Double bonus the new version has support for taking full advantage of i5 and i7 procs, and I'm running an i7 920. Time to upgrade when I get home tonight.



I do it the other way around. Ubuntu is my primary OS environment, and VirtualBox lets me run those other OSs for various work-related things. It allows me to stay logged into Linux all day.


Same Here. My organization run backend on ubuntu machine, but as I am both a backend and frontend developer, I run Ubuntu as my base OS (for backend) and Win7 (for frontend), as Host OS on VirtualBox.


Virtualbox is absolutely brilliant for reverse-engineering windows executables so I'm glad to hear this.


That sounds really interesting. I use VirtualBox all the time and have done a bit of reverse-engineering in the past. Could you elaborate on how VirtualBox helps with reverse-engineering windows executables please?

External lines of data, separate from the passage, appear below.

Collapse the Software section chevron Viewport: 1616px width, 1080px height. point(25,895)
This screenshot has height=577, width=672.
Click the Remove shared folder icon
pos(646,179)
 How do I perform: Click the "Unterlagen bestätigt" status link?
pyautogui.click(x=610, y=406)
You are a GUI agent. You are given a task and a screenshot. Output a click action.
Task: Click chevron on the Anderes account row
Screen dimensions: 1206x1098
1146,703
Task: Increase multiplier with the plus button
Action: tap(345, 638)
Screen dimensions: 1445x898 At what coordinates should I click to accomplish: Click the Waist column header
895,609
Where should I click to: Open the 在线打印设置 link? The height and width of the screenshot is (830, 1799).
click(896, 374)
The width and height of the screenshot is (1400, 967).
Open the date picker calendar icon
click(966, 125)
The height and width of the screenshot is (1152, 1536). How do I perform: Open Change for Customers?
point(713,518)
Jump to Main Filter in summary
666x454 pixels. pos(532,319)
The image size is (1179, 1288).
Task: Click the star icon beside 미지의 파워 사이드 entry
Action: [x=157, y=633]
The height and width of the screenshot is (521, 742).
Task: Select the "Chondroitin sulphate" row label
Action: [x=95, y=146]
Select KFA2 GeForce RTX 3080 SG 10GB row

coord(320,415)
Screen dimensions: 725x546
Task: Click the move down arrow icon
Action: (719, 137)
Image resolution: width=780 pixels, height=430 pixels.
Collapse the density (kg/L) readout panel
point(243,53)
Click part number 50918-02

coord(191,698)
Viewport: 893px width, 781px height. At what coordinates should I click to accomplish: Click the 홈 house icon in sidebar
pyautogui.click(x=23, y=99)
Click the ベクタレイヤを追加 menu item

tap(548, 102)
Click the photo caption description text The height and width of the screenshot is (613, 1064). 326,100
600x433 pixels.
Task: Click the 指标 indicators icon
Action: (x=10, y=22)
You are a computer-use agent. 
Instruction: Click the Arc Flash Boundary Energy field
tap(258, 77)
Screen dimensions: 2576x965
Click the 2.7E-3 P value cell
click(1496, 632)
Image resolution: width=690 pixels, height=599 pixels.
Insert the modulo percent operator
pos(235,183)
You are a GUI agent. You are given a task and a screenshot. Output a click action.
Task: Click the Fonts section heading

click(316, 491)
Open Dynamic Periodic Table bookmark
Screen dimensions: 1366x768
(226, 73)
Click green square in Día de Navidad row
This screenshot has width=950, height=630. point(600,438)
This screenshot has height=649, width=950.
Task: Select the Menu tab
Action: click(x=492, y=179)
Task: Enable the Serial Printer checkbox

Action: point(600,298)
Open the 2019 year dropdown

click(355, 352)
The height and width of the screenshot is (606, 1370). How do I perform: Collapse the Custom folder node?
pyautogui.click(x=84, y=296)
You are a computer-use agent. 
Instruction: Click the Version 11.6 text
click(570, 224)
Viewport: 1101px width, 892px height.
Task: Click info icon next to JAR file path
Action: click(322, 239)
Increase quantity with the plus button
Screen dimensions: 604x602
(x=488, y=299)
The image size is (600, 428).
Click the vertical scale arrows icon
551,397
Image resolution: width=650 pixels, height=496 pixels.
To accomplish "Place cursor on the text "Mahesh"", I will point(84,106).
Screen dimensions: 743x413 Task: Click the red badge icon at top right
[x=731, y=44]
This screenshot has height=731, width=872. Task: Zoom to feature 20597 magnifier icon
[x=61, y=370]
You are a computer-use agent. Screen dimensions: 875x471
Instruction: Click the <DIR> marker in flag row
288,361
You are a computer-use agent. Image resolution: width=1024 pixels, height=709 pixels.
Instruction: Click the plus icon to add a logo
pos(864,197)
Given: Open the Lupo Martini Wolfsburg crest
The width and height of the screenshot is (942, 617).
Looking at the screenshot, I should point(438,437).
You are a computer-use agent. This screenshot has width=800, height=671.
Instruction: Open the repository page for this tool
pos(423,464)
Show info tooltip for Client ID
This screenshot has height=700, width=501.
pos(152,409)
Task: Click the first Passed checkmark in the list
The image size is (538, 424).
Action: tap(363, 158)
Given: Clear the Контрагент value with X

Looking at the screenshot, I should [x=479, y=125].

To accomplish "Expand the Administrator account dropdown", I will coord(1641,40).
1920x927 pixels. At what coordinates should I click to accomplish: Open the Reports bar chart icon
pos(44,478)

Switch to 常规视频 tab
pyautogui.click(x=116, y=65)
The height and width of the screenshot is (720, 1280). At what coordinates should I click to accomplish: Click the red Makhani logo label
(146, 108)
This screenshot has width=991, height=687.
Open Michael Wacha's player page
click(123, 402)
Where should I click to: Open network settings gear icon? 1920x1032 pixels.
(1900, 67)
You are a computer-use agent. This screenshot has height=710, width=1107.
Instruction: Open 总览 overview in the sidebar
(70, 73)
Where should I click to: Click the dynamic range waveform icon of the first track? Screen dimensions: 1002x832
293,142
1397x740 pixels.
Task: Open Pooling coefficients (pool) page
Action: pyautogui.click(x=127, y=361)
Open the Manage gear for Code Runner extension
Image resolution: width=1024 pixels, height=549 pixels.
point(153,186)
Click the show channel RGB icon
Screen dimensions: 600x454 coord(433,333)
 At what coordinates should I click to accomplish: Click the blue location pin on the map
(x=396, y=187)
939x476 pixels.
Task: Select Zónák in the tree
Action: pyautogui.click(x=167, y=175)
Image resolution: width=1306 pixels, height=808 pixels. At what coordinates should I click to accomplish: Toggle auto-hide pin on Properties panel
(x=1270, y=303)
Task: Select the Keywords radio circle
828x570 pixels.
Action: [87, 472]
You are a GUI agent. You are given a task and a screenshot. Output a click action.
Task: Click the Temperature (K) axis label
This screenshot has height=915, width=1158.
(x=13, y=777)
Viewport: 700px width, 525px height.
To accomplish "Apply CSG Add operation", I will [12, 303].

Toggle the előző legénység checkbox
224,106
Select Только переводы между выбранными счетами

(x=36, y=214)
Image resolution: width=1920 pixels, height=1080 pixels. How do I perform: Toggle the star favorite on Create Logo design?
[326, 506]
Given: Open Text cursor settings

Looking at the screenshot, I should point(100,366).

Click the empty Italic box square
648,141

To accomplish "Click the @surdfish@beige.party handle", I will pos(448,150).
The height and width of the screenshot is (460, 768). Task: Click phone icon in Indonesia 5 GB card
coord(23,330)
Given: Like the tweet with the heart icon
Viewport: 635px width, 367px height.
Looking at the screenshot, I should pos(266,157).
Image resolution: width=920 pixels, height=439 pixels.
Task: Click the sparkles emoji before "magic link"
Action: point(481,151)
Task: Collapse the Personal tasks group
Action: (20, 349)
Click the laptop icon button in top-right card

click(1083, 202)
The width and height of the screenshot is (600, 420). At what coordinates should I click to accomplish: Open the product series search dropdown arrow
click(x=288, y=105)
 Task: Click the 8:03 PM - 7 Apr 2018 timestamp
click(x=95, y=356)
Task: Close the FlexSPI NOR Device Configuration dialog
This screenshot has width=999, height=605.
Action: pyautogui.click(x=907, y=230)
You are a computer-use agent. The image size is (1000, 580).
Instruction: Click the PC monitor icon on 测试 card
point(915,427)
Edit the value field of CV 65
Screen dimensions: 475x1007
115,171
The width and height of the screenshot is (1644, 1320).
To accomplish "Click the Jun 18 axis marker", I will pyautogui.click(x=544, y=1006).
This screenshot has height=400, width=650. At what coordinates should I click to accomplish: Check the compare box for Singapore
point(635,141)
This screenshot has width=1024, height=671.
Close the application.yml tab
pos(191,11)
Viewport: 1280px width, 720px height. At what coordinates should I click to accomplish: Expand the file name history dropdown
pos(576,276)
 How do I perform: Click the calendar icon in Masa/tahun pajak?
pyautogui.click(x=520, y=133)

Are you using it strictly as a virtualisation host, or are you using the fact that you can set up serial ports and whatnot to do Windows kernel debugging?

I personally use VMWare Fusion for reversing Windows executables, VMs are invaluable in that snapshotting aids in quickly returning to a known good state, and I can continue to take notes in applications outside of the VM to keep track of my progress.


Both as a virtualisation host and I've dabbled in a bit of kernel debugging using it.


Can you point to a link for this, or briefly explain? Are you connecting vbox to a debugger?